Will have to wait in line with creditors of stalled venture capital fund, judge rules

Canadian Press

WINNIPEG -- A Manitoba judge has refused to allow shareholders of Crocus Investment Fund to receive interim payments, saying that investors will have to wait in line with creditors for proceeds.

The fund's receiver-manager, Russ Holmes, had been seeking the court's permission to distribute a dollar a share as part of an interim $14.2-million payment.

But Court of Queen's Bench Justice Deborah McCawley labelled the move "premature," explaining shareholders could not trump creditors when it came to earning proceeds from the venture capital fund, which stopped trading in December, 2004. She also said the threat of a $200-million, class-action lawsuit by investors muddied the financial waters.

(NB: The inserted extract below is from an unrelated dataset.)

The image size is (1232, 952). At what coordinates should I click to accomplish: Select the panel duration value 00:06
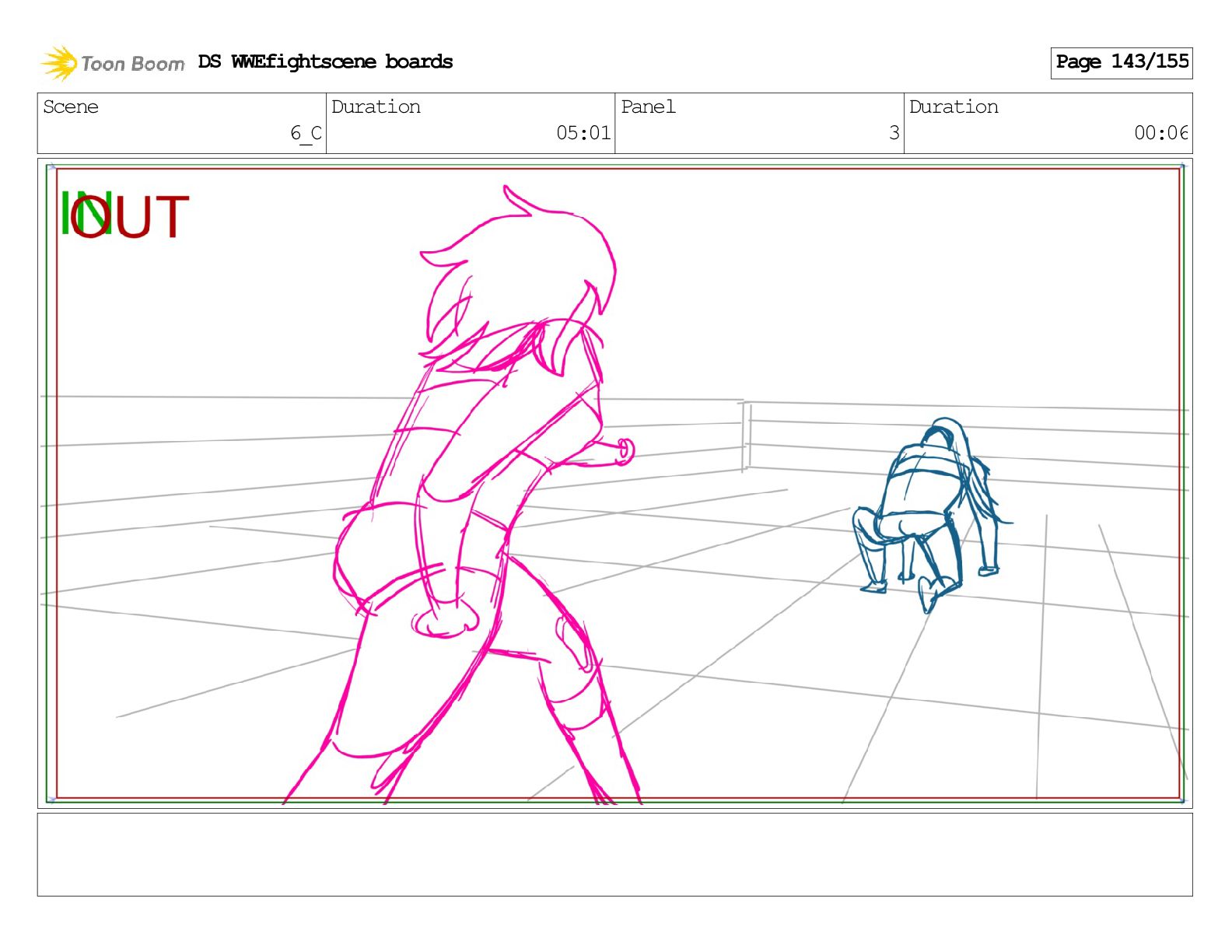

"As has been observed by many, this is not a typical receivership and the issues are varied and complex," Judge McCawley said. "Although Crocus is not currently insolvent, the known contingent liabilities far exceed the assets."

She didn't rule out an interim distribution to shareholders in the future.

Shareholder Grant Rodgers, who was in court Friday to hear the decision, said he wished the judge would order all parties into a room to settle the Crocus problem for good. "It seems to me a deal is staring everyone in the face and we can't get to it," he said.

GrowthWorks Canada Fund, part of a Vancouver-based venture capital corporation, has made an offer to purchase Crocus.

Bernie Bellan, secretary of the Crocus Investors Association, which is launching the class-action suit, said the receiver is researching the GrowthWorks proposal.

More than 3,000 forms signed by nearly 34,000 eligible shareholders "requisitioning" a public meeting on the GrowthWorks offer are to be handed to the receiver next week, said investor association lawyer Jack McJannet.

The Crocus fund was set up by the Manitoba government in the early 1990s. Last May, Manitoba Auditor General Jon Singleton issued a report saying the fund's operators misled the shareholders by overstating the fund's value.

The class-action suit will try to prove directors and officers misled shareholders about the fund's performance and the value of their shares. It also alleges the underwriters, provincial securities commission and the province failed to properly monitor the company.